= PROBLEM =
Copy word for word the lines from the start of the records through the line that contains "ich am Abend", both included.

——

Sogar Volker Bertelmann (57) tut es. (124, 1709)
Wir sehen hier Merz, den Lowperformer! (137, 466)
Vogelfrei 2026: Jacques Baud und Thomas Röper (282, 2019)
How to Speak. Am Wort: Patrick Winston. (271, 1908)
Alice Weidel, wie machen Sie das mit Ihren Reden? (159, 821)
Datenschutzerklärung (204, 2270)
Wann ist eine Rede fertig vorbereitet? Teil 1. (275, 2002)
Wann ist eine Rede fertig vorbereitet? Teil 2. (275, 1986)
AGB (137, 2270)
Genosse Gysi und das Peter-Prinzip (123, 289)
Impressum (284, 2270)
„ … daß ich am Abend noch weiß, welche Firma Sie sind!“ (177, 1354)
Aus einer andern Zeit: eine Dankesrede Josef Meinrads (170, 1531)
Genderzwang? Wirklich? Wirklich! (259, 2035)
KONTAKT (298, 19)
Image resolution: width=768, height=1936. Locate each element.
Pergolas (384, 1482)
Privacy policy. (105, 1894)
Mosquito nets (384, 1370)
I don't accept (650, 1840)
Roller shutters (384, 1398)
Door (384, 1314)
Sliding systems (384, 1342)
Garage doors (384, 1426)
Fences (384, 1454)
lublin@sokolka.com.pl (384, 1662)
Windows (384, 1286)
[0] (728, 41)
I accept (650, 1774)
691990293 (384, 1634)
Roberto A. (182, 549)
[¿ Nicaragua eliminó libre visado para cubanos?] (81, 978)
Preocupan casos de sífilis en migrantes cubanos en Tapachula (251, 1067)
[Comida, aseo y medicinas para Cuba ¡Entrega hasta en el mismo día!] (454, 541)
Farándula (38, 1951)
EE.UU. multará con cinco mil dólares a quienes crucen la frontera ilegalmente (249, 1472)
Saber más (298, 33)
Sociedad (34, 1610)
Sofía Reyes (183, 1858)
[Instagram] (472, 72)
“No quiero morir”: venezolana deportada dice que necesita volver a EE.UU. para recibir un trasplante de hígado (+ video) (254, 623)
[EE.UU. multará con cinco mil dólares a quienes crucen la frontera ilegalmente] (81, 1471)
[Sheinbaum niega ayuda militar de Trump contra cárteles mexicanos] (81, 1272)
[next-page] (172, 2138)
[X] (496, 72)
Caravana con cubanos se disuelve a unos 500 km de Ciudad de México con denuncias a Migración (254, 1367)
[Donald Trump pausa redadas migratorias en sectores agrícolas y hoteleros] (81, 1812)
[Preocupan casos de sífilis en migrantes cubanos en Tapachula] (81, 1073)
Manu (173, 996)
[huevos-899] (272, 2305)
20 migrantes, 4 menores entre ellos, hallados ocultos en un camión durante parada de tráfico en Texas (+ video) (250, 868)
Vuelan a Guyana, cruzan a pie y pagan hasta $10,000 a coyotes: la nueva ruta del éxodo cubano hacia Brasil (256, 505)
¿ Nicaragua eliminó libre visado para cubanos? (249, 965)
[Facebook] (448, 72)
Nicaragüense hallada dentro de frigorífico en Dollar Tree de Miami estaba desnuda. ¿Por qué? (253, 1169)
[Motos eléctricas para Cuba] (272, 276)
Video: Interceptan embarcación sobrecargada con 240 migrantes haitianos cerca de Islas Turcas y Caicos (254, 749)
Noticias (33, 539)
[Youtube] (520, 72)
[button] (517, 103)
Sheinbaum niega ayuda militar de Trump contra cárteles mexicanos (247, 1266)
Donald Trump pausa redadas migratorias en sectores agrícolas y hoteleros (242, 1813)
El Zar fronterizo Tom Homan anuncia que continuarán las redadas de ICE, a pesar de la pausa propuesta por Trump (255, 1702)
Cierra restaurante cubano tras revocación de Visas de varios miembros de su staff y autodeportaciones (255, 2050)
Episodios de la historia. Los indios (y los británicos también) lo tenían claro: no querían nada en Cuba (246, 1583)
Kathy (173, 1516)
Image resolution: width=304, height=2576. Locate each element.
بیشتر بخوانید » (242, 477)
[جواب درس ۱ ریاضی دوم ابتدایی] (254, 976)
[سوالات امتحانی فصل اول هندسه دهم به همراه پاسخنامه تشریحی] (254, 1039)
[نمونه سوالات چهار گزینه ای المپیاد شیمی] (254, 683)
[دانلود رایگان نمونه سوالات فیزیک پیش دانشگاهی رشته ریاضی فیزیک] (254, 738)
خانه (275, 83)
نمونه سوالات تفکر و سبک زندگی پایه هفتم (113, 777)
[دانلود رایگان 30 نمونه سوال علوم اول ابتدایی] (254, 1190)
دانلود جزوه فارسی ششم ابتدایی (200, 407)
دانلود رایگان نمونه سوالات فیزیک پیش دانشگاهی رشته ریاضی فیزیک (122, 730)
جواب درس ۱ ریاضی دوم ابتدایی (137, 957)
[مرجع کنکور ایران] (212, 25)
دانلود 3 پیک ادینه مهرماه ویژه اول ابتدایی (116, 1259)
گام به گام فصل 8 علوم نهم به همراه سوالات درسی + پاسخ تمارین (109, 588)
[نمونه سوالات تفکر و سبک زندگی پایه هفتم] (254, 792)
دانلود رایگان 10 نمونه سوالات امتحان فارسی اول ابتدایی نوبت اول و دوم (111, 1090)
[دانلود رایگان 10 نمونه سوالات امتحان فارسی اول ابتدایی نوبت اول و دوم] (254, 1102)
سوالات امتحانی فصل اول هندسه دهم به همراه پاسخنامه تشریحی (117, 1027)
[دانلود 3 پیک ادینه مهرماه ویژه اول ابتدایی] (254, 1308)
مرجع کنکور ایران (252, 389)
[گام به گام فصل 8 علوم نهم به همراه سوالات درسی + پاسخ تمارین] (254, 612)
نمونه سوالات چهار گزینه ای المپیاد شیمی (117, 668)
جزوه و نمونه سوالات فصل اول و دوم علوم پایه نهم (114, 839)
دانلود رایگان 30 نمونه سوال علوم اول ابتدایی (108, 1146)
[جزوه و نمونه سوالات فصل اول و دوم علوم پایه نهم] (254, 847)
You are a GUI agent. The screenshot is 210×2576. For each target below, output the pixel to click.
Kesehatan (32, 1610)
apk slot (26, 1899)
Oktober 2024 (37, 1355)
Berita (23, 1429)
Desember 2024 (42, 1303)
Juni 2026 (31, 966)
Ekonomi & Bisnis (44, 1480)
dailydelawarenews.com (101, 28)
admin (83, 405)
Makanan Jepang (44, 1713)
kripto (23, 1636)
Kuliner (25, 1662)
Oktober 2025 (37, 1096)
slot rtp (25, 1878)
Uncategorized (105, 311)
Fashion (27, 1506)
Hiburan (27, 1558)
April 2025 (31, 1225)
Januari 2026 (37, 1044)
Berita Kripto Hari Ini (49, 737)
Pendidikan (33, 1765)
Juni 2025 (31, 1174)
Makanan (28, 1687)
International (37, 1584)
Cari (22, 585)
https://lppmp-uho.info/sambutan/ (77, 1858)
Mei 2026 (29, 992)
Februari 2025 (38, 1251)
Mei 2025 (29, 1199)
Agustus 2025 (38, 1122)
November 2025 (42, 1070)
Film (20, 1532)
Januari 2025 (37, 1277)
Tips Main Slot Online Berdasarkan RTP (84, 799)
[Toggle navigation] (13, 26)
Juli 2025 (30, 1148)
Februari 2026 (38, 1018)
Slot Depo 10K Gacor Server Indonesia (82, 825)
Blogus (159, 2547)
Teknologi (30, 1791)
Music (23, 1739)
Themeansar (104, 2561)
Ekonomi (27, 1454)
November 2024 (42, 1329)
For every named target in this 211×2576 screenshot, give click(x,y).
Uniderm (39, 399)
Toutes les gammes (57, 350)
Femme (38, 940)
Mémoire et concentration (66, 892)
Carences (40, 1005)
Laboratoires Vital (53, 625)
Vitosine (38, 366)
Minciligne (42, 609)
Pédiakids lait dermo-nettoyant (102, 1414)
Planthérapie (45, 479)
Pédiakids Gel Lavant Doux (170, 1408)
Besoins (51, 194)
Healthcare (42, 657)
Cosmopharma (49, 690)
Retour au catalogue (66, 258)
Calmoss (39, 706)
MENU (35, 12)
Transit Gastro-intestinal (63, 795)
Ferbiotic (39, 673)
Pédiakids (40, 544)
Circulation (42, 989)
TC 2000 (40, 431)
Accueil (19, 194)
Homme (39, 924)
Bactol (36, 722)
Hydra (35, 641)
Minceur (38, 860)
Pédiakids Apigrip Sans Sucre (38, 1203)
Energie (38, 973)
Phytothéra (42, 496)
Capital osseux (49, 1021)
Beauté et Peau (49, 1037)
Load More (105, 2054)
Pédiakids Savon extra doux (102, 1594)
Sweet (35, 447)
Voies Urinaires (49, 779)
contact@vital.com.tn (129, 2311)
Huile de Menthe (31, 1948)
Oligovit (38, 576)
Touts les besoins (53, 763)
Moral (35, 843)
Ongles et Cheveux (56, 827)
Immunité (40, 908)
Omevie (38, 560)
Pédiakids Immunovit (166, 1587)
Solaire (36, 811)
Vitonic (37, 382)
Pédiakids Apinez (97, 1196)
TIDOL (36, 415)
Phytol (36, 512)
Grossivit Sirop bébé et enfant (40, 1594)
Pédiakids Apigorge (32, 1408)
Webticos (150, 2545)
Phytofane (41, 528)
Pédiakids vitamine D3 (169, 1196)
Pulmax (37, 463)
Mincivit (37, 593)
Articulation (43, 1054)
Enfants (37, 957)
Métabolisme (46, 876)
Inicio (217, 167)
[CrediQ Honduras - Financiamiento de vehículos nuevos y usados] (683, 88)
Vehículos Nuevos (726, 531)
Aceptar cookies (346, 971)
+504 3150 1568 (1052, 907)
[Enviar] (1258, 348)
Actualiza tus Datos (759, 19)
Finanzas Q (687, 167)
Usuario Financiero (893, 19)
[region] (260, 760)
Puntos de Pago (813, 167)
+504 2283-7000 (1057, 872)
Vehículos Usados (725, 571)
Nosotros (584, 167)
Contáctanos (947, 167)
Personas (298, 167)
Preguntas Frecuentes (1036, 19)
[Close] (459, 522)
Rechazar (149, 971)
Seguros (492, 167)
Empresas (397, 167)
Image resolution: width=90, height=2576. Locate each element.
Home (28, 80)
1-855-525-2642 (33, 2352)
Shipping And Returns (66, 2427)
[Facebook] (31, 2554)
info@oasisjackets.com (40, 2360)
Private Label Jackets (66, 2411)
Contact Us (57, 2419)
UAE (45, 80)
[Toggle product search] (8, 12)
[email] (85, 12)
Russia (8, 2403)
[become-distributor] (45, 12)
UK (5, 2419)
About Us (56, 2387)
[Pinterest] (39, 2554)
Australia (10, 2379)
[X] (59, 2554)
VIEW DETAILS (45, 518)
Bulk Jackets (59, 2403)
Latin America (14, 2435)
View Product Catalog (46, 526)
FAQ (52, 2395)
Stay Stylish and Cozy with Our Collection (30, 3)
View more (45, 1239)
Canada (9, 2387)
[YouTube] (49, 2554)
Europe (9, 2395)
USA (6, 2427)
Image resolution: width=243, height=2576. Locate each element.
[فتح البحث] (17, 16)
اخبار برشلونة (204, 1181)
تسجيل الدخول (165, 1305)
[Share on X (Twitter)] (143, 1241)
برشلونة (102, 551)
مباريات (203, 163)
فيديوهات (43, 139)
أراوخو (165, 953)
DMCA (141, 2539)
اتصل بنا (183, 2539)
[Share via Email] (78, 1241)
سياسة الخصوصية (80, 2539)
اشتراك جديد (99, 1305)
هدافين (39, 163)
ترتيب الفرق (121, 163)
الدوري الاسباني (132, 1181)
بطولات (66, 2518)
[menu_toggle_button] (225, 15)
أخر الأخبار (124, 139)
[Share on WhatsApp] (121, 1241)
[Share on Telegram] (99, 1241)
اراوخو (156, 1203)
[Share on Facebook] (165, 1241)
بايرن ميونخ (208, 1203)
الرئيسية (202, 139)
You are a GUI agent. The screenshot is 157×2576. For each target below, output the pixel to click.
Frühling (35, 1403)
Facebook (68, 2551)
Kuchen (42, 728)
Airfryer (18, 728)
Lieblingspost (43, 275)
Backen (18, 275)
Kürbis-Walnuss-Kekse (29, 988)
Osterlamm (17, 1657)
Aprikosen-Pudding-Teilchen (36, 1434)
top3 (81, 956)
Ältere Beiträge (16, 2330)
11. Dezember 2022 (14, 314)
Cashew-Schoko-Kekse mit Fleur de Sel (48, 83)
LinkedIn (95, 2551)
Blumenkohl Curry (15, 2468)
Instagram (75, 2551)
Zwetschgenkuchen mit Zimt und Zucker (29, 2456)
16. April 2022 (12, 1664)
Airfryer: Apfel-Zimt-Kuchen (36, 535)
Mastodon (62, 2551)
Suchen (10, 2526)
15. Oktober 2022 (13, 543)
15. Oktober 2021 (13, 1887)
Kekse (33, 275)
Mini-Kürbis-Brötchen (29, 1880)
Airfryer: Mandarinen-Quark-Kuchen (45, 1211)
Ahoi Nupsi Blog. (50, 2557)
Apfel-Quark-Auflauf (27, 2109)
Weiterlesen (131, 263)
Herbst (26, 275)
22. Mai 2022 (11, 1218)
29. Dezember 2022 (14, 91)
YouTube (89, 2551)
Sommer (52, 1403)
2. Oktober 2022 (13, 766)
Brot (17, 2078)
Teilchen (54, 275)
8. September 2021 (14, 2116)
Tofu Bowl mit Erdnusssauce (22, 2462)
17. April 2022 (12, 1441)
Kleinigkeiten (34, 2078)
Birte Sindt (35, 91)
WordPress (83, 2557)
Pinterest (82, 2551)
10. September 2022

——

= EXERCISE RESULT =
Sogar Volker Bertelmann (57) tut es. (124, 1709)
Wir sehen hier Merz, den Lowperformer! (137, 466)
Vogelfrei 2026: Jacques Baud und Thomas Röper (282, 2019)
How to Speak. Am Wort: Patrick Winston. (271, 1908)
Alice Weidel, wie machen Sie das mit Ihren Reden? (159, 821)
Datenschutzerklärung (204, 2270)
Wann ist eine Rede fertig vorbereitet? Teil 1. (275, 2002)
Wann ist eine Rede fertig vorbereitet? Teil 2. (275, 1986)
AGB (137, 2270)
Genosse Gysi und das Peter-Prinzip (123, 289)
Impressum (284, 2270)
„ … daß ich am Abend noch weiß, welche Firma Sie sind!“ (177, 1354)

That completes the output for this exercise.